## DOCUMENT PASSAGE
# Magic Eye photos amazed my DP/DR



## Saturnus13 (May 2, 2006)

so i went to a bookstore one magical day just to look around. When i was a kid i used to love looking at those "Magic Eye" pictures that look flat and like distorted patterns. I decided to look into one of those books for childhood sake at the bookstore and I was so amazed and relieved because I've been suffering from DR/DR for a long time! When i looked at those "Magic Eye" photos, I felt as if my DP/DR disappeared completely and i got pretty excited!!! sadly, it went away after a while when i left the bookstore. Have any of you experienced that from those Magic Eye photos?

The "Magic Eye" book was nice enough to have a description of how the photos work on the brain and i guess it was a pretty reasonable explaination of how it affected our subconscious mind too! I'm trying to do research on how these things work on DP/DR.


----------



## jeremy (Apr 28, 2006)

## CHECK YOUR UNDERSTANDING
a - Condense the paragraph of the forum post that opens with The "Magic Eye" book was nice enough into two sentences, keeping its main facts.
b - Reproduce the forum post's text between "## Saturnus13 (May" and "Magic Eye photos?", inclusive.

## RECORDS

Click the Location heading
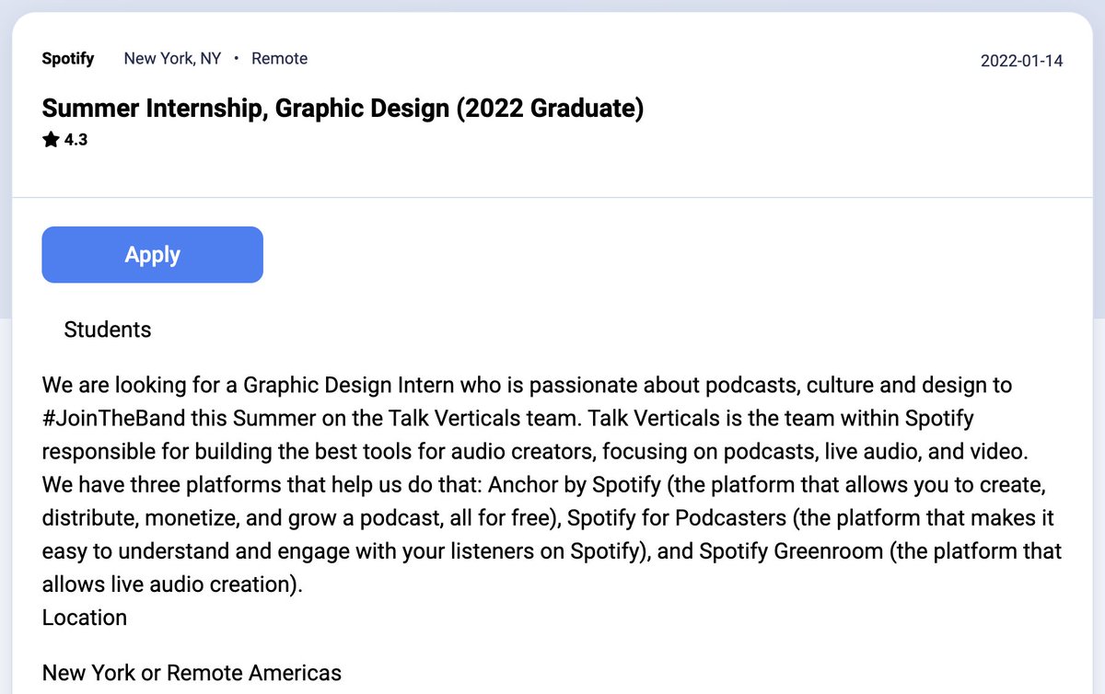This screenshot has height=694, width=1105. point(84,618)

---

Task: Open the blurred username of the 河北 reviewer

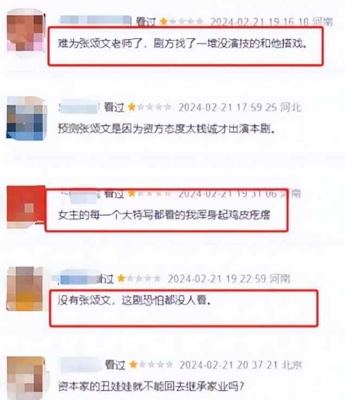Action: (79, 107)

--

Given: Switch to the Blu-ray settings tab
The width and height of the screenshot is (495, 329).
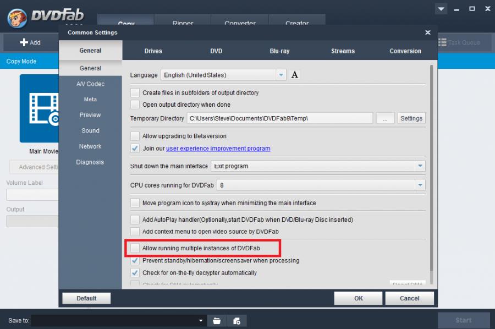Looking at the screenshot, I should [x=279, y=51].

## PER-TASK ANSWERS
a - The Magic Eye book described how the photos work on the brain, and the poster found this a fairly reasonable explanation that also covered their effect on the subconscious mind. The poster is now trying to research how these images act on DP/DR.

b -
## Saturnus13 (May 2, 2006)

so i went to a bookstore one magical day just to look around. When i was a kid i used to love looking at those "Magic Eye" pictures that look flat and like distorted patterns. I decided to look into one of those books for childhood sake at the bookstore and I was so amazed and relieved because I've been suffering from DR/DR for a long time! When i looked at those "Magic Eye" photos, I felt as if my DP/DR disappeared completely and i got pretty excited!!! sadly, it went away after a while when i left the bookstore. Have any of you experienced that from those Magic Eye photos?